Keywords: poultry; income; regression; household.
INTRODUCTION
Agriculture has been one of the main pillars of Nigeria economy. It has been important alternative and ultimate vehicle aimed at driving continuous growth and development, lessening hardship, and reduce food insecurity and malnutrition in developing countries (Food and Agriculture Organization, 2011). Regardless of the enormous dependence on oil export revenue, agriculture still accounts for more than 40% of the GDP, 90% of non-oil exports and over 70% of the 182 million populace are engaged in agriculture one way or the other, mostly in rural areas (FMARD, 2016; FAOSTAT, 2015; Fuentes et al., 2012). Yet, the sector is majorly characterized by small holder farmers with low use of improved or modern inputs, low or no access to credit facilities, low productivity and marketing efficiency (Evbuomwan and Okoye, 2017; Mgbenka and Mbah, 2016; Taphee, 2015).
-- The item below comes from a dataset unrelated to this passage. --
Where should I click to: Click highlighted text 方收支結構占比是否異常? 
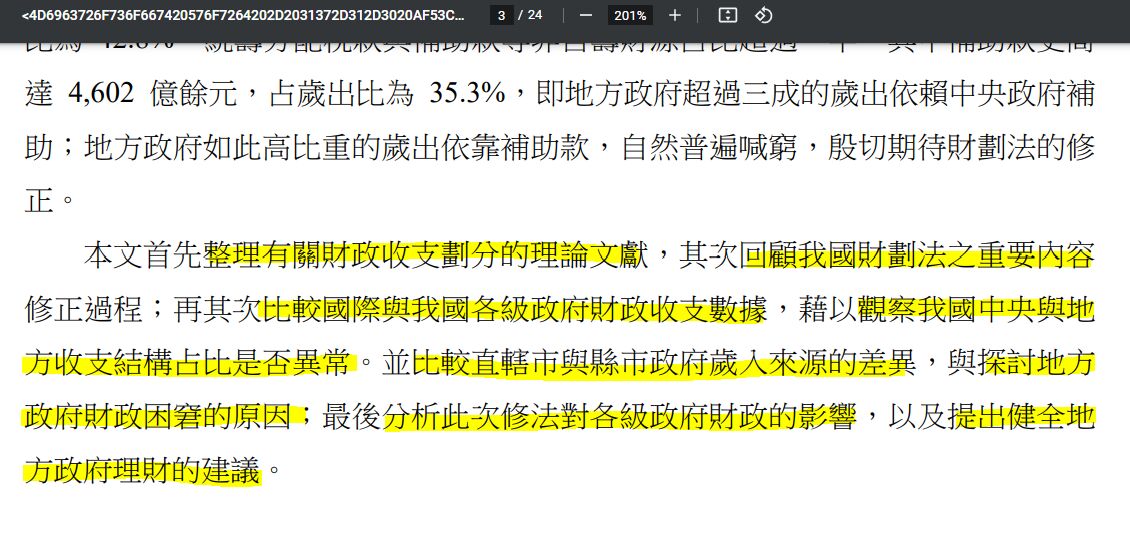(x=189, y=363)
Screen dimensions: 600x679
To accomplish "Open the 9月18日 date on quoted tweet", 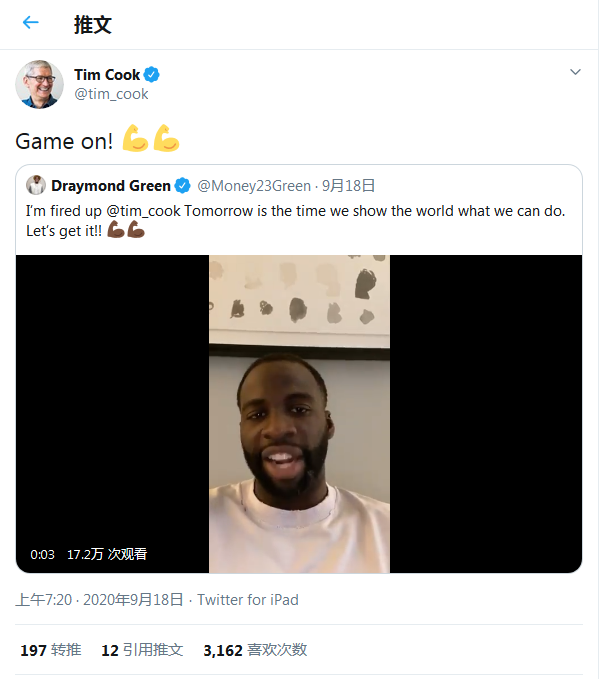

Contract farming is one of the modern farming methods that could develop agri-entrepreneurs and help to overcome the difficulties faced by small holder farmers in the agricultural sector. Contract farming is as an agreement between farmers and processing and/or marketing firms for the production and supply of agricultural products under forward agreements, frequently at pre-determined prices (Eaton and Sherperd, 2011). It also refers to an agreement on agricultural production vis-à-vis buyers and farmers that institutes settings for the production and selling of farm house produce. Generally, the farmers agree to deliver certain quantities of a specific product within a particular time frame and the buyer might also supply some inputs in return to the farmer (Guo, 2005).
Several researchers have found out that participation in contract farming increased farmers earnings (Barrett et al., 2012; Warning and Key, 2002). Adebisi et al. (2019) also stated that the inclusion of smallholder farmers in contract farming improved their household food security. Despite this glaring potentials associated with contract farming, empirical evidence on how it affects the efficiency of livestock farmers, especially in poultry production is thin. Therefore, the study seeks to fill the gap by examining the effect of contract farming on the technical efficiency of poultry farmers in Osun State. The objectives are to: evaluate the contract farming activities among broiler farmers in the study area; examine the technical efficiency of broiler farmers in the study area and determine the effect of contract farming on the technical efficiency of poultry farmers.
MATERIALS AND METHODS
Study area
The study was done in Osun State, Nigeria. Osun State has of 30 local government areas (LGA) and divided into three agricultural zones. The state lies on latitude 8° to the North and longitude 6° to the South, then it is marked by longitude 4° to the west and longitude 5° to the east (OSSADEP, 2004). It has tropical climate with wet and dry seasons, and fertile soil, which encourages the production of crops and livestock. The rainy season occurs between April and
October, while the dry season between November and March. The annual mean temperature for the state varies between 21.1 and 31.1°C and the annual rainfall is within the range of 1,000 mm in the derived savannah agroecology to 1,200 mm in the rainforest belt (Osun State Ministry of Agriculture, 2014). The occupation and economic activities of the people is around crop farming, livestock farming, trading, and artisanship (OSSADEP, 2004).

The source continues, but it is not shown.